* Exercise brief: Copy the following data verbatim, line by line.

* Supplied data:

++++

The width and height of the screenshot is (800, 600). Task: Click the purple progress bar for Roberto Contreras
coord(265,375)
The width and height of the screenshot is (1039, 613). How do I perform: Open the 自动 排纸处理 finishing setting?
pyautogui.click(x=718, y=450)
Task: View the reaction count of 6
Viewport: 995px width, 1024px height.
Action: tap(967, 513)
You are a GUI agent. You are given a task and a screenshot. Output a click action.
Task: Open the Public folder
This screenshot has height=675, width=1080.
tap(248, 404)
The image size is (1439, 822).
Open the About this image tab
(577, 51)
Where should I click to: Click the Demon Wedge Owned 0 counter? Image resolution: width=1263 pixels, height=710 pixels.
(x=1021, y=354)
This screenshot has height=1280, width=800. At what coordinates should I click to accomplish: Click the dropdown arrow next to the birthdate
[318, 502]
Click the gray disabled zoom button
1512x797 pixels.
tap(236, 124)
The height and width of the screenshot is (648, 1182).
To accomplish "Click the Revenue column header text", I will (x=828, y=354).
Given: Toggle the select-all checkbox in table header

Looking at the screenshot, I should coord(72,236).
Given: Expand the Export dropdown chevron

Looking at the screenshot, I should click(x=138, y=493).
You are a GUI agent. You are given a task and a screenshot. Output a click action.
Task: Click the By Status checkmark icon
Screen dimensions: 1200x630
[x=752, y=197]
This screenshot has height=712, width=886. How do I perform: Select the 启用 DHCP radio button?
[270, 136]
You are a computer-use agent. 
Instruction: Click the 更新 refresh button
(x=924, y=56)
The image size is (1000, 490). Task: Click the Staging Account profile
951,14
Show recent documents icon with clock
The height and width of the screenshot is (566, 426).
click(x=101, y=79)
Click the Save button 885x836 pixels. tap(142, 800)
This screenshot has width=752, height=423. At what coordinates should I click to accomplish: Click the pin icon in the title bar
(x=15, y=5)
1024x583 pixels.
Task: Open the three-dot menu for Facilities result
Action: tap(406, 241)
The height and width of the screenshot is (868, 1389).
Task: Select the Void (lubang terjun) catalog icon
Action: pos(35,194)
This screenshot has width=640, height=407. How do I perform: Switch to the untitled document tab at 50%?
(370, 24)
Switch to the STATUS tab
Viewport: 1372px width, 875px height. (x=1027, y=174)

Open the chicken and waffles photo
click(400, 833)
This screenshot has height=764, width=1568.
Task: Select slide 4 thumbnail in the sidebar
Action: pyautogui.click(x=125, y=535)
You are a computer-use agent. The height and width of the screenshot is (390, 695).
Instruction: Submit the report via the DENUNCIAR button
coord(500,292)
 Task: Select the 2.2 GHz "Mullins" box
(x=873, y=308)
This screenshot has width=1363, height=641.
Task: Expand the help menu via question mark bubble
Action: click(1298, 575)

++++

* Task result:
The width and height of the screenshot is (800, 600). Task: Click the purple progress bar for Roberto Contreras
coord(265,375)
The width and height of the screenshot is (1039, 613). How do I perform: Open the 自动 排纸处理 finishing setting?
pyautogui.click(x=718, y=450)
Task: View the reaction count of 6
Viewport: 995px width, 1024px height.
Action: tap(967, 513)
You are a GUI agent. You are given a task and a screenshot. Output a click action.
Task: Open the Public folder
This screenshot has height=675, width=1080.
tap(248, 404)
The image size is (1439, 822).
Open the About this image tab
(577, 51)
Where should I click to: Click the Demon Wedge Owned 0 counter? Image resolution: width=1263 pixels, height=710 pixels.
(x=1021, y=354)
This screenshot has height=1280, width=800. At what coordinates should I click to accomplish: Click the dropdown arrow next to the birthdate
[318, 502]
Click the gray disabled zoom button
1512x797 pixels.
tap(236, 124)
The height and width of the screenshot is (648, 1182).
To accomplish "Click the Revenue column header text", I will (x=828, y=354).
Given: Toggle the select-all checkbox in table header

Looking at the screenshot, I should coord(72,236).
Given: Expand the Export dropdown chevron

Looking at the screenshot, I should click(x=138, y=493).
You are a GUI agent. You are given a task and a screenshot. Output a click action.
Task: Click the By Status checkmark icon
Screen dimensions: 1200x630
[x=752, y=197]
This screenshot has height=712, width=886. How do I perform: Select the 启用 DHCP radio button?
[270, 136]
You are a computer-use agent. 
Instruction: Click the 更新 refresh button
(x=924, y=56)
The image size is (1000, 490). Task: Click the Staging Account profile
951,14
Show recent documents icon with clock
The height and width of the screenshot is (566, 426).
click(x=101, y=79)
Click the Save button 885x836 pixels. tap(142, 800)
This screenshot has width=752, height=423. At what coordinates should I click to accomplish: Click the pin icon in the title bar
(x=15, y=5)
1024x583 pixels.
Task: Open the three-dot menu for Facilities result
Action: tap(406, 241)
The height and width of the screenshot is (868, 1389).
Task: Select the Void (lubang terjun) catalog icon
Action: pos(35,194)
This screenshot has width=640, height=407. How do I perform: Switch to the untitled document tab at 50%?
(370, 24)
Switch to the STATUS tab
Viewport: 1372px width, 875px height. (x=1027, y=174)

Open the chicken and waffles photo
click(400, 833)
This screenshot has height=764, width=1568.
Task: Select slide 4 thumbnail in the sidebar
Action: pyautogui.click(x=125, y=535)
You are a computer-use agent. The height and width of the screenshot is (390, 695).
Instruction: Submit the report via the DENUNCIAR button
coord(500,292)
 Task: Select the 2.2 GHz "Mullins" box
(x=873, y=308)
This screenshot has width=1363, height=641.
Task: Expand the help menu via question mark bubble
Action: click(1298, 575)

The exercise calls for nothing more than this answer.